A UK Bank provided a £1.5 million loan to a Northern Irish construction business in 2007. The Director, Mr A, provided a personal guarantee to support the loan at that time. The Business, “NI Home Constructions Ltd”, went into Administration 2 years later and following a shortfall in recoveries the bank called Mr A’s personal guarantee towards the end of 2009. Mr A refused to honour the guarantee maintaining that that the guarantee provided referred to a second company which was registered in the Republic of Ireland, “ROI Home Constructions Ltd”.
The case was subsequently heard at the NI High Court which determined that there could be no doubt that there was “no arguable defence” to the Bank’s claim. And that Mr A was liable for the entire £1.5million. Following a number of failed attempts to secure the monies the bank was advised by Mr A that he was no longer in position to repay this debt and no longer had any assets.
In the latter part of 2012 De Vere Intellica was tasked with providing an analysis of Mr A’s financial position to ascertain if there were any assets which may have been purchased with the £1.5 million.
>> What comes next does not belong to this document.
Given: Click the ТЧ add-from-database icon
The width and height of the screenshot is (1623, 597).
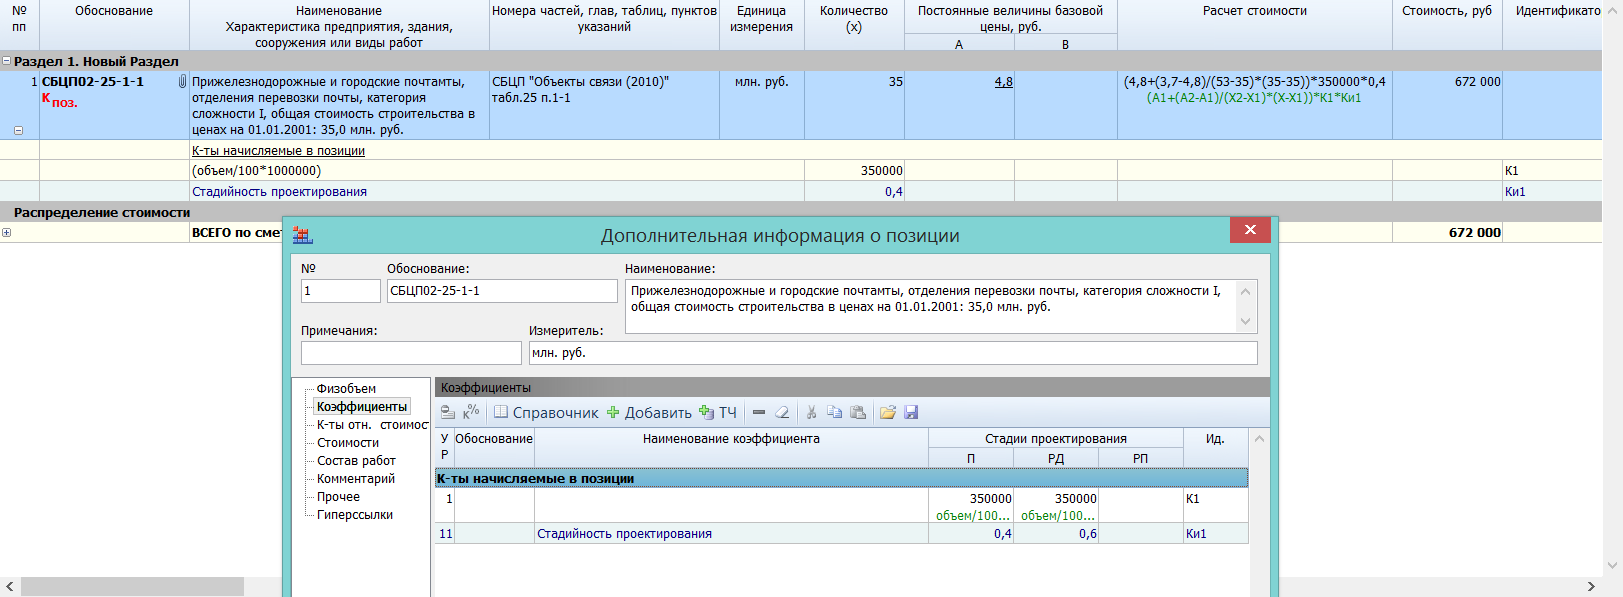Looking at the screenshot, I should pyautogui.click(x=717, y=413).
Initially extensive searches in and around Northern Ireland were undertaken to provide a picture of Mr A’s assets both disclosed and undisclosed within his immediate geographical location. These searches indicated that Mr A had created 2 secondary companies prior to the collapse of his business NI Home Constructions Ltd in 2009. Although these companies were showing a modest profit the most interesting detail was how involved his wife had become with these new entities and had in fact become the sole director at the conclusion of Mr A’s court case.
Further research revealed that Mr A had extensive connections within the ROI and De Vere Intellica advised our client that these should be explored with urgency. Searches within the ROI revealed that Mr A had indeed made extensive purchases of land and property during the first quarter of 2008. Market analysis conducted noted that these assets could account for approximately two thirds of the missing funds and we advised our client that notices should be attached to these undisclosed assets as quickly as possible.
Our research had also lead us to believe that Mr A had also invested heavily in corporate and property holdings overseas, specifically within South Africa. Utilising our extensive global connections we were able to establish that Mrs A had been involved in creating a further four corporate entities within this jurisdiction. These entities were then found to connect to a substantial land holding in the north of the country which was earmarked for development by the Government.
We passed our findings onto our client who moved to secure the undisclosed assets and recover the monies due to them through Mr A’s liability.